Beacon 23 begins with an unexpected meeting between two strangers who we will spend the remainder of the series with. Aster (Headey) is a government agent of some kind whose ship has crashed; now, she has ended up with veteran Halan (James) on the beacon he oversees, with only the structure's artificial intelligence for company. It seems to be an accident, but neither of the duo is particularly forthcoming about anything. Is their reticence to open up a sign that they’re concerned about each other, or are they actually hiding something? That question grows both equally pressing and frequently irrelevant in a rather odd fashion over the course of the season’s eight episodes. Even for those whose interests are being catered to when it comes to a sci-fi thriller like this, the execution becomes the issue. It ends up feeling more like the misfire of the film Passengers than it does the stellar recent show Silo.
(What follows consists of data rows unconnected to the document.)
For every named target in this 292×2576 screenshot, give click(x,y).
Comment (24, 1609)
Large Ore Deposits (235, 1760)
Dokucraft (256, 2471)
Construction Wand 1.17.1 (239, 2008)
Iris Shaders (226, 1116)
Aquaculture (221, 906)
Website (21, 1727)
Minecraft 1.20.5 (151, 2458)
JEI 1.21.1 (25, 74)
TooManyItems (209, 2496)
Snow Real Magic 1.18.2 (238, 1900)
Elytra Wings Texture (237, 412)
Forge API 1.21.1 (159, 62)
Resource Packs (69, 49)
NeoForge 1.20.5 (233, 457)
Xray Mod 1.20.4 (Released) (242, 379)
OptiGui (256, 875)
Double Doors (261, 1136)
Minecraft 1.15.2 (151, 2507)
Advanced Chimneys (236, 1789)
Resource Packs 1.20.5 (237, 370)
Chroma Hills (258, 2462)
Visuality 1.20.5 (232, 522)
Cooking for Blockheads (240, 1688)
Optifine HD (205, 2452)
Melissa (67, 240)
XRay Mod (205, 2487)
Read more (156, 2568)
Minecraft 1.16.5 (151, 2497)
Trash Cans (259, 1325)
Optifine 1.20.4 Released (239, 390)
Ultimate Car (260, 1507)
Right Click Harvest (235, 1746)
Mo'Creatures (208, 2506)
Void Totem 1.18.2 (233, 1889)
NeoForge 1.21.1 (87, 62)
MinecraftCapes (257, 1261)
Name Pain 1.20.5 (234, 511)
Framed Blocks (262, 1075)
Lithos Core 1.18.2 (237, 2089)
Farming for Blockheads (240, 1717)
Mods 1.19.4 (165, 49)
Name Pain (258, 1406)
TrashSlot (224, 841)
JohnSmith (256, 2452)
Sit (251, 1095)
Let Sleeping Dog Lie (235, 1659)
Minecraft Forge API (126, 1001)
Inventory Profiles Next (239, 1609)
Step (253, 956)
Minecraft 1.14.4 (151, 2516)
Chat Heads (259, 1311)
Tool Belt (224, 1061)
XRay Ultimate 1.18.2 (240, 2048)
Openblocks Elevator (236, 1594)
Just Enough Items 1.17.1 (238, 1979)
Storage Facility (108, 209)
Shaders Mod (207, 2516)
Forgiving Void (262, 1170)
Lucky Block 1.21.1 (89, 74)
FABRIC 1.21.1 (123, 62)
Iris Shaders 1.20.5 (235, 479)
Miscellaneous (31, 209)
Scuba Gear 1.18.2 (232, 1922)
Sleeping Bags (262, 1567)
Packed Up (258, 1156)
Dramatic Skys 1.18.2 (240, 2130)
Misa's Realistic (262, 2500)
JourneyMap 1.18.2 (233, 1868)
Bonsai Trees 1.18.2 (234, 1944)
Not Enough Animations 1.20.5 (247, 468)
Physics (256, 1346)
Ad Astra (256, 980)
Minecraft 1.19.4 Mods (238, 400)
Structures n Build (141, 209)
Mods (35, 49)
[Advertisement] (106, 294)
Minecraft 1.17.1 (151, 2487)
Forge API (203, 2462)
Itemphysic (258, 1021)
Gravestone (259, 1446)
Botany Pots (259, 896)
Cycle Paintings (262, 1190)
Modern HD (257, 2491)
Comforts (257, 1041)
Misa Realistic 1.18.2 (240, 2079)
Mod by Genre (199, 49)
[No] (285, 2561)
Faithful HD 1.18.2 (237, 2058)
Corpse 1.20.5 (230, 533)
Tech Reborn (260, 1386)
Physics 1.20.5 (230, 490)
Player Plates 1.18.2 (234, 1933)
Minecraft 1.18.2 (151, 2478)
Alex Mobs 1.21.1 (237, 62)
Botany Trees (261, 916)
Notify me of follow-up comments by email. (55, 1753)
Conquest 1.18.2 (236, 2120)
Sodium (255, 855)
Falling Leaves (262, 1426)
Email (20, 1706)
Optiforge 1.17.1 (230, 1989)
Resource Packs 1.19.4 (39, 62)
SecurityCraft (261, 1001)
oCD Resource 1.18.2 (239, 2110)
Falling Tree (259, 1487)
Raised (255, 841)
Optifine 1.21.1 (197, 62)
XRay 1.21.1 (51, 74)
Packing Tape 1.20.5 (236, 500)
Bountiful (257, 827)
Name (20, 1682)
Though both shows are based on the writings of Hugh Howey, this one proves to be ultimately lacking in all the areas that count while expanding into others that just plain don’t work.
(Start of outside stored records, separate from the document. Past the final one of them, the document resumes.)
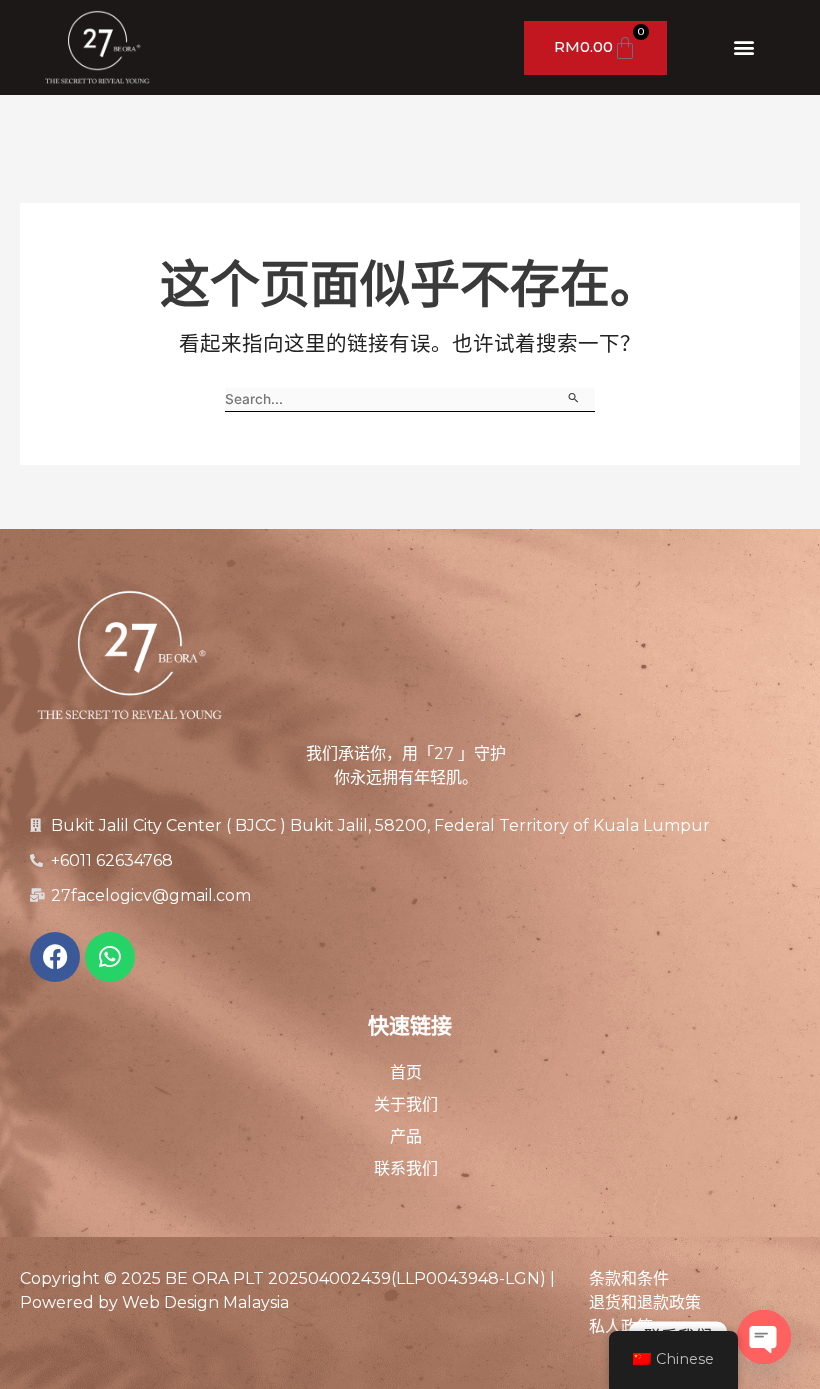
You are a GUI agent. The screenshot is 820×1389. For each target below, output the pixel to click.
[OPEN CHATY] (764, 1337)
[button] (743, 46)
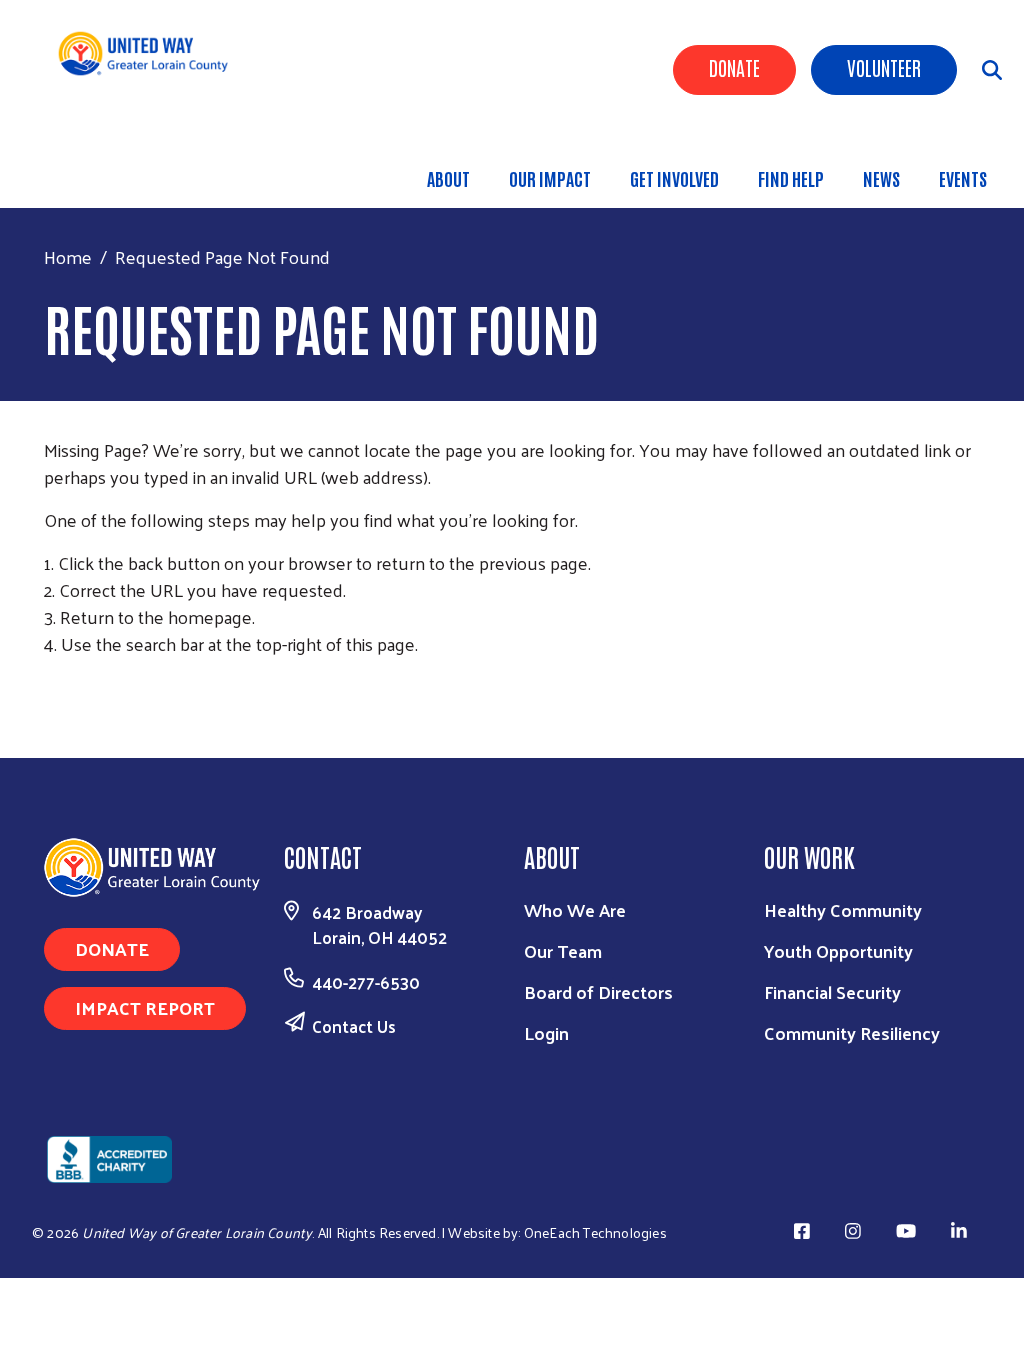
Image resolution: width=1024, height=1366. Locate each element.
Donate (734, 67)
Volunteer (884, 67)
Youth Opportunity (838, 950)
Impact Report (145, 1007)
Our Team (563, 950)
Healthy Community (843, 909)
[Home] (150, 53)
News (881, 178)
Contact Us (354, 1026)
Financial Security (832, 991)
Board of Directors (598, 991)
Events (963, 178)
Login (546, 1032)
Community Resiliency (852, 1032)
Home (68, 256)
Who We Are (575, 909)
Though both Headey and James are a strong duo around which to build a series, Beacon 23 continually pulls away from their characters to others that are far less interesting. It seems as though each episode brings in a new supporting face that exists to fill time rather than add anything to the experience. At the particular low points of the season, there are episodes without Aster and Halan at all. Instead of introducing other layers to the unfolding story, they rob the show of any surrounding tension by having the two of them together. There is a version of this series all about their back-and-forth as they try to ascertain what is going on. Such a stripped-down story would allow each of them to tease out more of the emotions and deceptions at hand in a way that would get us invested in the stakes of their lives. Instead, each time we pull away via extended flashbacks or diversions, it feels like we can see the strings hovering over the whole thing.
Rather than reveling in the simplicity of two people trying to figure out what is going on while in the company of someone they may not trust, there is a repeated sense that narrative filler is being forced into the season to pad it out into eight episodes. It doesn’t let us get that much more invested in the interior, just as the familiar exteriors of the beacon they are trapped in remain static. Though a confined setting could become more thrilling if the characters in it were given more to work with, like with the other strong MGM+ series From, both Headey and James are saddled with a story that consistently drags them down until there is little to hold it together in the final stretch. Even the moments they leap off the screen, both in the dialogue scenes or a sudden burst of action early on, all fade away by the time the season starts to draw to a close.
Headey and James Can’t Fully Salvage 'Beacon 23'
Turning back to the photo of the man and the lighthouse, there is one moment where the characters specifically discuss it. While feeling isolated, Halan remarks about how he himself is like the man he has been staring at over and over again. It is blunt in a way that ultimately undercuts the series, as this already rather obvious connective thematic tissue was more effective when left unspoken. As we then get increasingly bombarded by flashbacks and visions in the latter half of the season, everything is spelled out to the point that it leaves little intrigue in its wake. Ultimately, Beacon 23 is unmoored in a way that is scattered as opposed to truly mysterious, a series without a shining beacon of its own to head toward.
Rating: C
Beacon 23 makes its two-episode premiere on November 12 on MGM+ in the U.S., with the remaining six episodes releasing weekly.